Kwalifikacja: PGF.01 - Realizacja procesów drukowania z użyciem fleksograficznych form drukowych
Zawód: Technik procesów drukowania
Na której maszynie należy wydrukować okładki wysokonakładowych czasopism wielobarwnych?
Odpowiedzi
Informacja zwrotna
Masz rację, do druku okładek wysokonakładowych czasopism wielobarwnych stosuje się maszyny rotograwiurowe czterokolorowe. To rozwiązanie pozwala osiągnąć bardzo wysoką jakość reprodukcji obrazu, zwłaszcza na dużych nakładach. W technice rotograwiurowej (wklęsłodrukowej) farba jest nanoszona na papier z wytrawionych cylindrów, co sprawia, że przejścia tonalne i nasycenie barw są wyjątkowo płynne. Właśnie to jest kluczowe dla okładek czasopism: intensywne kolory, głębia czerni, fotorealistyczne zdjęcia i świetna powtarzalność kolorystyczna w całym nakładzie. W praktyce, większość najpopularniejszych magazynów na świecie drukuje okładki właśnie w rotograwiurze. Moim zdaniem, jeśli ktoś planuje drukować setki tysięcy egzemplarzy i zależy mu na powtarzalności oraz jakości, to praktycznie nie ma lepszej techniki – szczególnie jeśli chodzi o okładki. Co ciekawe, maszyny rotograwiurowe są drogie w przygotowaniu, bo trzeba wykonać cylindry, ale przy ogromnych nakładach koszt jednostkowy spada i staje się bardzo opłacalny. W branży mówi się nawet, że rotograwiura to "królowa druku wysokonakładowego" właśnie przez to połączenie jakości i wydajności. Offset czy sitodruk raczej nie zapewniają tej powtarzalności i głębi kolorów na okładkach przy tak dużych ilościach. To wybór profesjonalny i zgodny ze standardami największych wydawnictw.
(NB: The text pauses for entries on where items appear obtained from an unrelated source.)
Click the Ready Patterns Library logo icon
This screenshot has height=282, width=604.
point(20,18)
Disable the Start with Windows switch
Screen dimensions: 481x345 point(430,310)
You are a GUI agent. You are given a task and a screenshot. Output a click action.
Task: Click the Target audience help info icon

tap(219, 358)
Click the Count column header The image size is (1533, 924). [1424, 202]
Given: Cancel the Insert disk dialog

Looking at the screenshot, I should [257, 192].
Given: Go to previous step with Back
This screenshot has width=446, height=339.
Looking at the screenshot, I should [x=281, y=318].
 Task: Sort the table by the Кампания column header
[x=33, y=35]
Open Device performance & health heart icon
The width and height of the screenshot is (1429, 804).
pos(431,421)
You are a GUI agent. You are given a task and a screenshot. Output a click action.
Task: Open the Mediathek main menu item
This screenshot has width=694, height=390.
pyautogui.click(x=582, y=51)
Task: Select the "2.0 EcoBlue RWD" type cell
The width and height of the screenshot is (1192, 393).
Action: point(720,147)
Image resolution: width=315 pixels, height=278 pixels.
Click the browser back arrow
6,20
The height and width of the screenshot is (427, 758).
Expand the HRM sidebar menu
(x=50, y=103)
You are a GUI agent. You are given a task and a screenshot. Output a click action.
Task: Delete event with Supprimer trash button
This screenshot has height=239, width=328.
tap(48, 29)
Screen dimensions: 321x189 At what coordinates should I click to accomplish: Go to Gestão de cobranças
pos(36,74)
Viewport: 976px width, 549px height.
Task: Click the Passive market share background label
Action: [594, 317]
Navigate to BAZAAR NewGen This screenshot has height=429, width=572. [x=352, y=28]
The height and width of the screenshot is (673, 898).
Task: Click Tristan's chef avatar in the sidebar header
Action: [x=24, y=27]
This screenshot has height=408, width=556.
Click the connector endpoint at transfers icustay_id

Wybór innej techniki niż rotograwiura do druku okładek wysokonakładowych czasopism wielobarwnych często wynika z mylnego zrozumienia zarówno specyfiki technik drukarskich, jak i oczekiwanych efektów. Sitodruk czterokolorowy, chociaż potrafi dać wyraziste efekty, jest stosowany raczej do druku na nietypowych powierzchniach czy krótkoseryjnych realizacji – tam, gdzie liczy się wysoka krycie i trwałość farby, ale nie drobiazgowa reprodukcja zdjęć na dużą skalę. Z mojego doświadczenia wynika, że sitodruk jest powolny i kosztowny przy dużych nakładach, nie zapewnia też tej powtarzalności i jakości rastrowych przejść, co jest kluczowe w przypadku kolorowych okładek magazynów. Jeśli chodzi o typografię dwukolorową, to jest ona zupełnie nieadekwatna do takich zastosowań – maszyny typograficzne świetnie sprawdzają się w druku jednokolorowym lub prostych formach, ale nie nadają się absolutnie do wielobarwnej, fotograficznej reprodukcji na dużą skalę. To trochę jak próba zrobienia zdjęcia smartfonem sprzed 15 lat – efekty nie będą satysfakcjonujące. Offset dwukolorowy, choć bardzo popularny w poligrafii, przy dwóch zespołach farbowych nie poradzi sobie z pełnokolorową okładką. Do uzyskania efektu CMYK standardem są przynajmniej cztery zespoły drukujące, czyli maszyna czterokolorowa. Offset bywa wykorzystywany przy niższych nakładach i w druku środka czasopism, ale na okładki wysokich nakładów – szczególnie dla efektownych, błyszczących i mocno nasyconych ilustracji – po prostu nie daje takiej jakości i powtarzalności, jak rotograwiura. Wybory błędne biorą się często z mylenia pojęć: ktoś skupia się na liczbie kolorów czy technologii zamiast na tym, która metoda daje najlepszy efekt przy danym wolumenie i oczekiwanej jakości. W praktyce tylko rotograwiura czterokolorowa spełnia wszystkie kryteria tej specyfikacji i jest uznawana za standard branżowy.